Dataset entries

_ _ _ _

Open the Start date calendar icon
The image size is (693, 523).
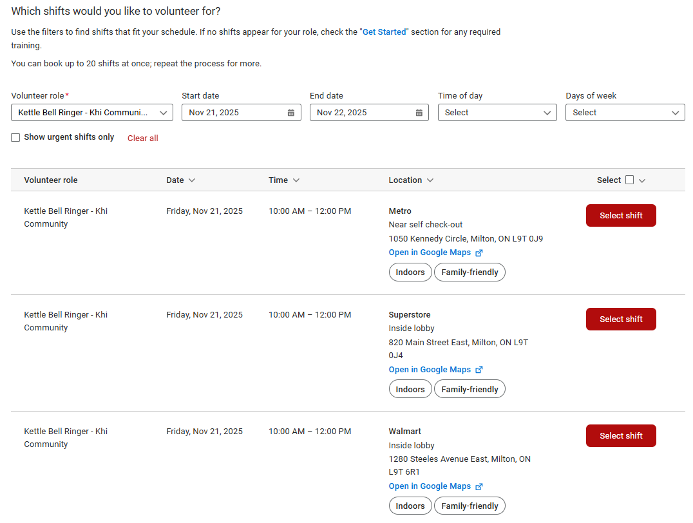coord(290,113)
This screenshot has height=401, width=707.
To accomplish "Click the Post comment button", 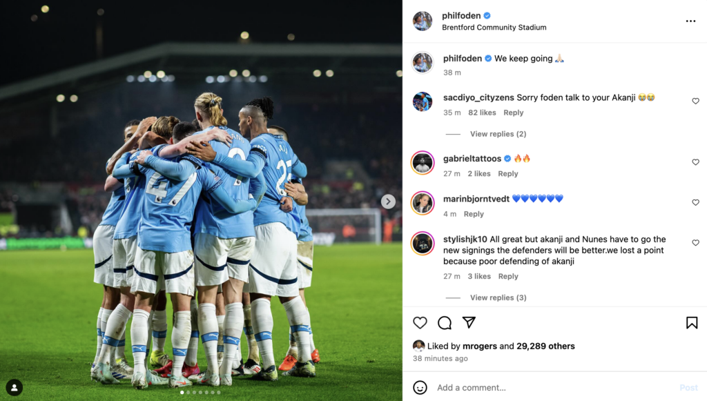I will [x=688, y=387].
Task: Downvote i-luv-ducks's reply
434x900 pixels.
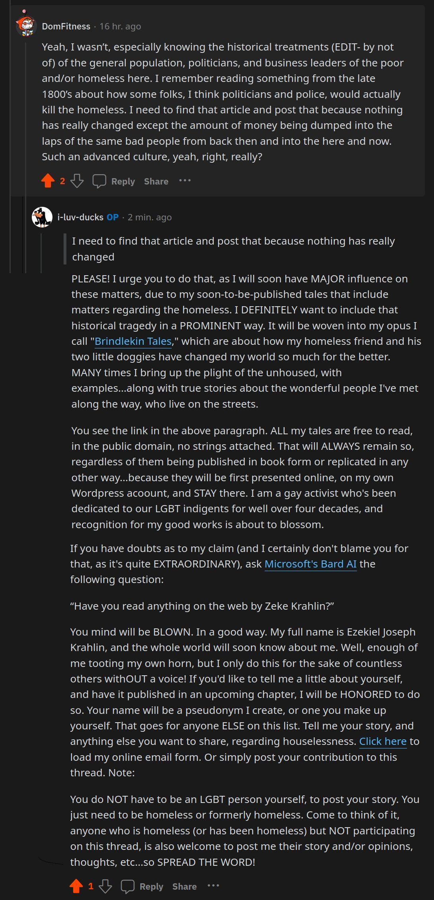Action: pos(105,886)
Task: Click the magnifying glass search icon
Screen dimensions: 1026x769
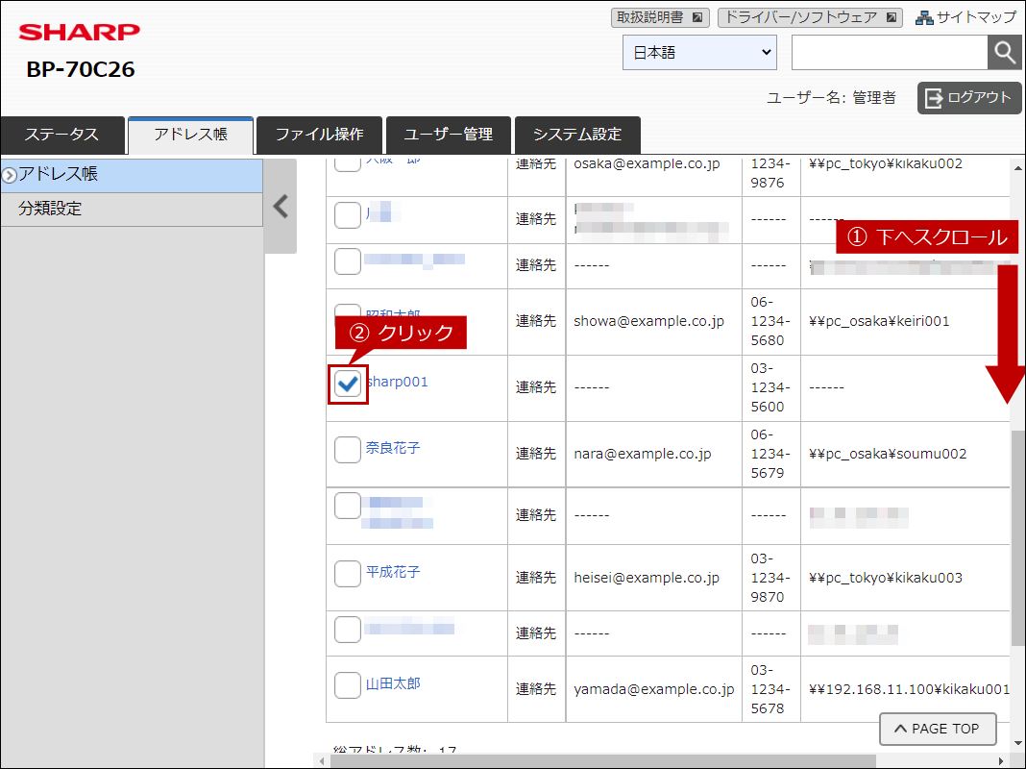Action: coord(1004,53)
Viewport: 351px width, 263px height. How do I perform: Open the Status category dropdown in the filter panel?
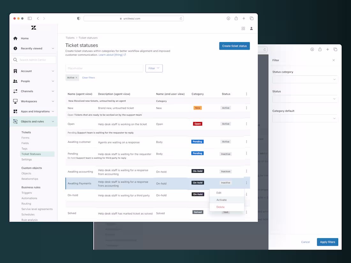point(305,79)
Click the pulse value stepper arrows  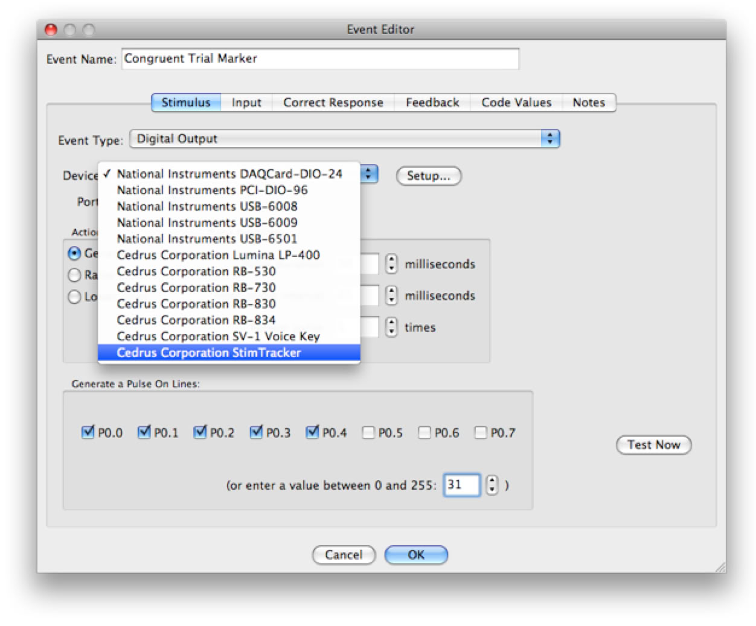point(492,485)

_ _ _ _

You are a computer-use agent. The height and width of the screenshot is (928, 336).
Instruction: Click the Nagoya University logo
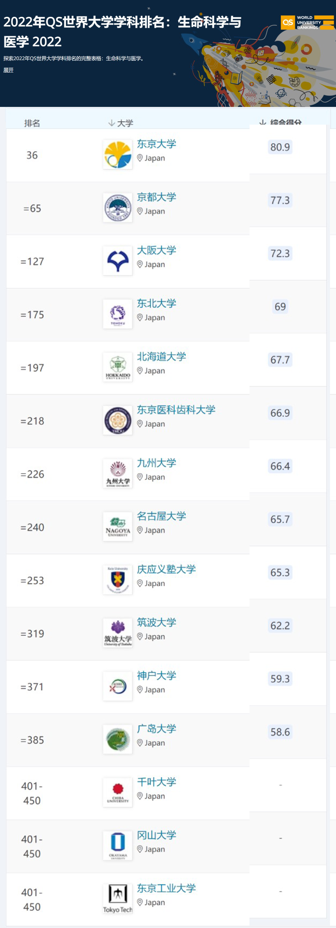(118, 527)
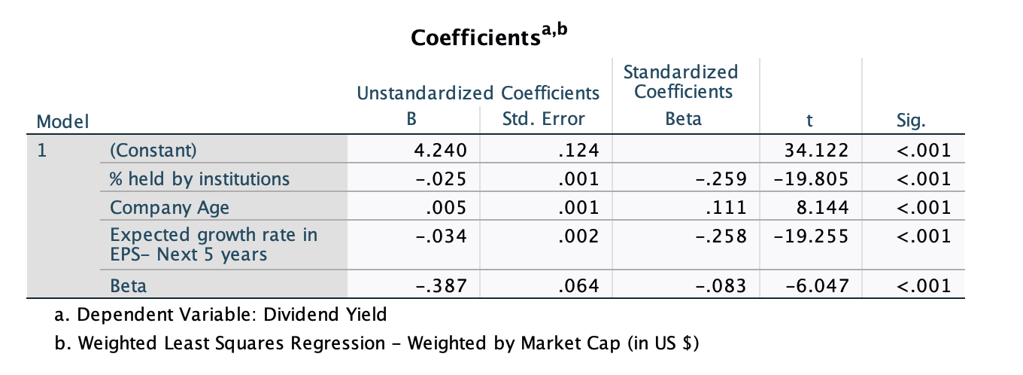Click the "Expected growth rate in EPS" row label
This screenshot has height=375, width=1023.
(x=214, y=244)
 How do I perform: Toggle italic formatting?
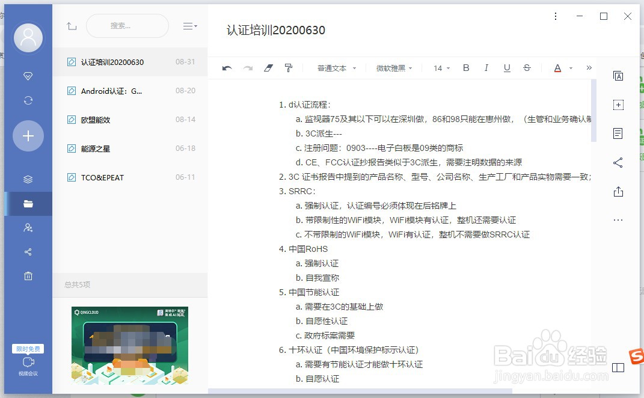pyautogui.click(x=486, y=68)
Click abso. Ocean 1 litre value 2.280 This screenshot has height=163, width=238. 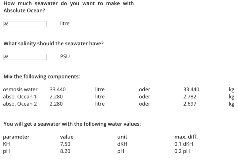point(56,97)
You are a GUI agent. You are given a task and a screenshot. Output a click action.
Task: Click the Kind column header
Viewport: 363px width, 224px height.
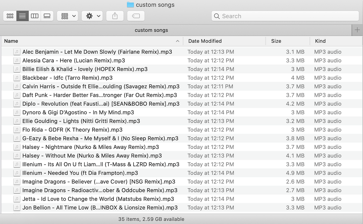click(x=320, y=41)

_ _ _ _

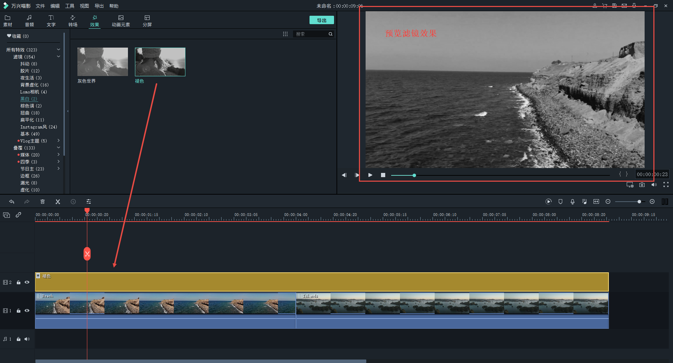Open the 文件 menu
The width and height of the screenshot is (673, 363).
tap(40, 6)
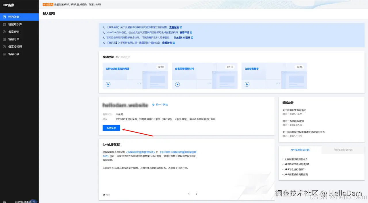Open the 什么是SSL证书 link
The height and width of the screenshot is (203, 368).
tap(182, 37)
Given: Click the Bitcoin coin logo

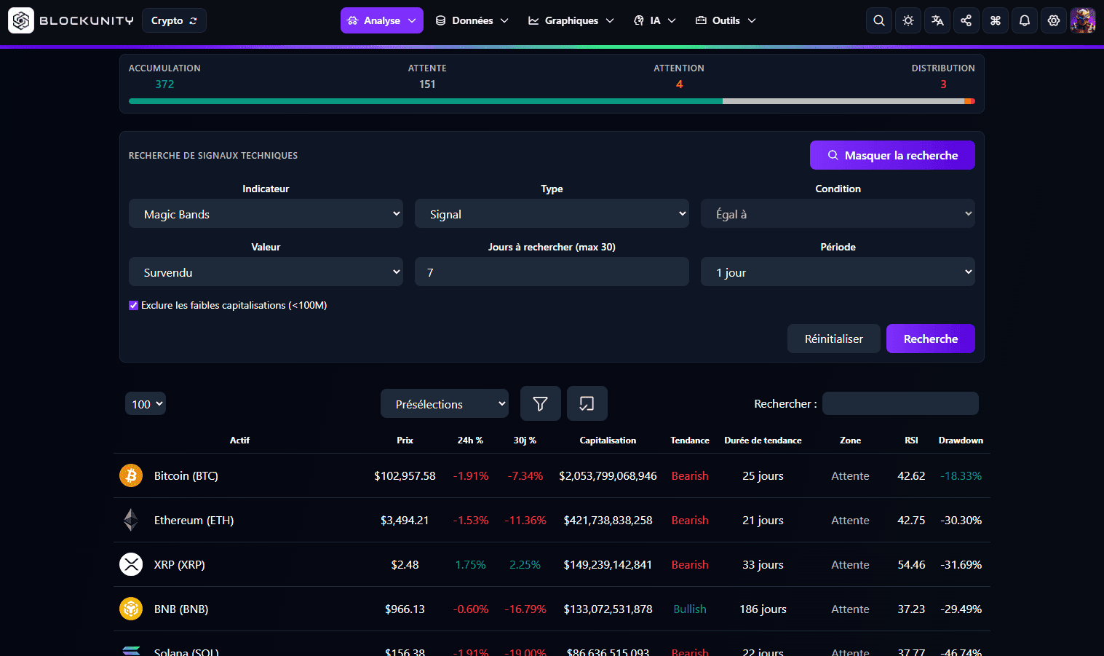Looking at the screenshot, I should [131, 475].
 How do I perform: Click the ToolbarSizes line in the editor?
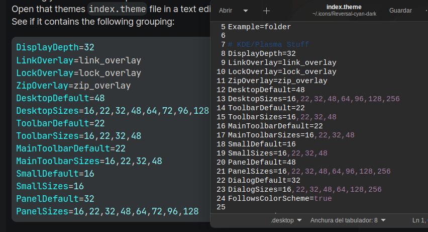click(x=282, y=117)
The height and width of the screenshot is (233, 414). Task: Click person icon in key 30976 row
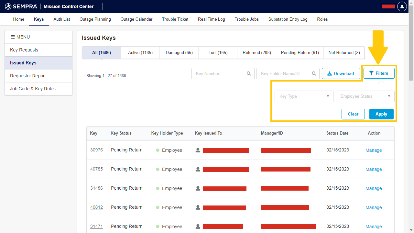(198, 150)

_ _ _ _

Work instructions
Copy out the lines of the records above in which the string "agent" appears.

Exercise response
You are a computer-use agent. The height and width of the screenshot is (928, 336).
You are a GUI agent. You are given a task and a screenshot. Output a click action.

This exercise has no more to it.